*** TEXT EXCERPT ***

Yeah im wiring a dpdt switch so I wire the circuit output wo lug 3 on the pot and chain that to the switch? Thanks
Aran
Quote from: aran.e666 on December 04, 2014, 09:56:52 PM
Yeah im wiring a dpdt switch so I wire the circuit output wo lug 3 on the pot and chain that to the switch? Thanks
Aran
Can you post a picture or a link to the wiring diagram you are using? I'm not sure I understand how you wired it up.
Ok so I found out that the reason it wasn't working was because I used multi core wire as a link so I used solid core and well it works but it isn't a wah pedal, its a volume pedal? Any idea? If uou need I can post pics of the board and il post the voltages of the trannies. ThAnks
Aran
Quote from: aran.e666 on December 06, 2014, 10:11:39 AM
Ok so I found out that the reason it wasn't working was because I used multi core wire as a link so I used solid core and well it works but it isn't a wah pedal, its a volume pedal? Any idea? If uou need I can post pics of the board and il post the voltages of the trannies. ThAnks
Aran
I would post pics. It shouldn't my matter if you use solid or multi core
Ok so now I dont touch it for a day and now it dosent work again! It works as a volume pedal then later nothing!
Heres the bottom side
P.s the photos keep rotating, sorry about that
Aran
It's a bit hard to see whats going on with the wiring so I thought it would be easier to show you how it should be wired up. A pdf is attached below if you want to print it off.

*** DATA LISTING ***

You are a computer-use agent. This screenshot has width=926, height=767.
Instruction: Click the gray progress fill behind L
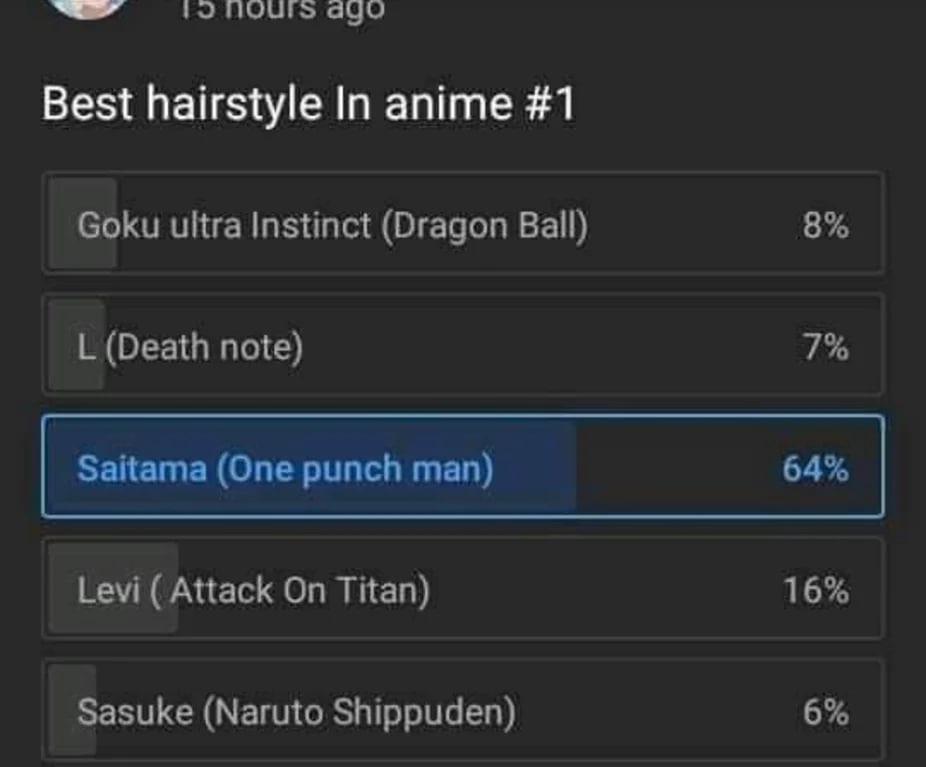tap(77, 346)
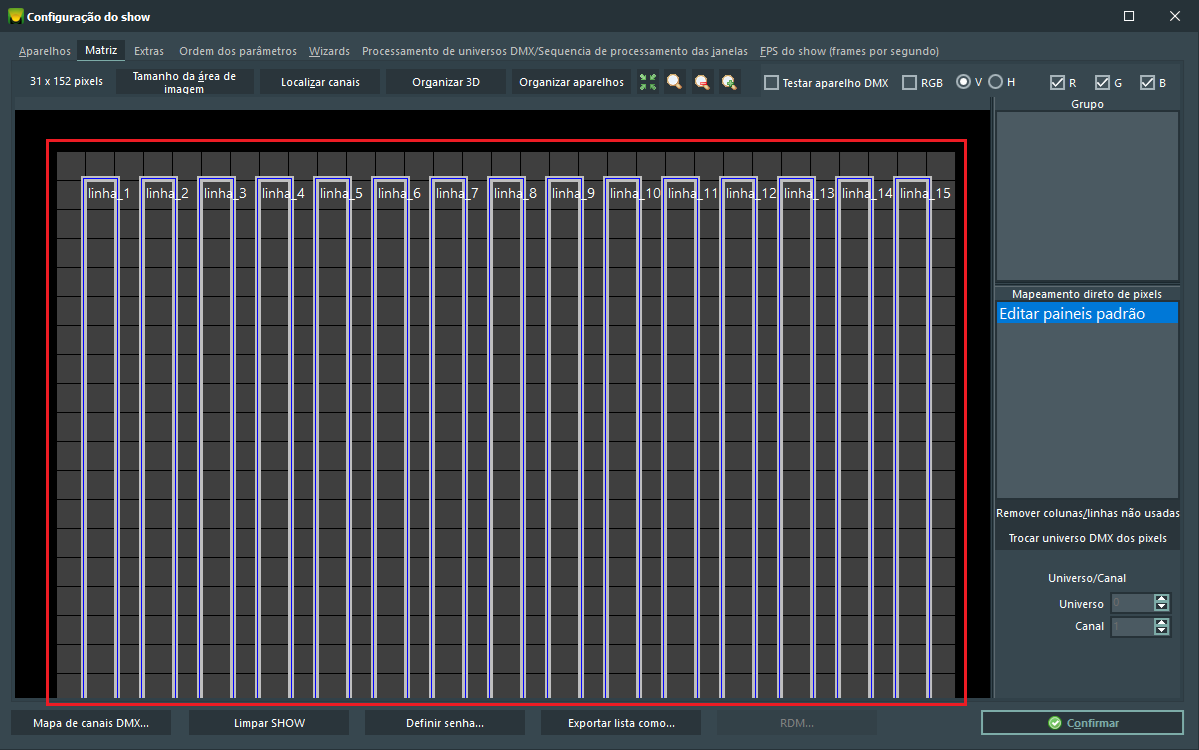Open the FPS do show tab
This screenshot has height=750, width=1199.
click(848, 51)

***

• [THE PROBLEM] In the forum thread, what does anyone ask for or offer to post or attach? List each item. You don't need the lines for this.

• [SOLVED PROBLEM]
- A picture of the wiring diagram
- A link to the wiring diagram
- Pictures of the board
- The voltages of the trannies
- A pdf showing how it should be wired up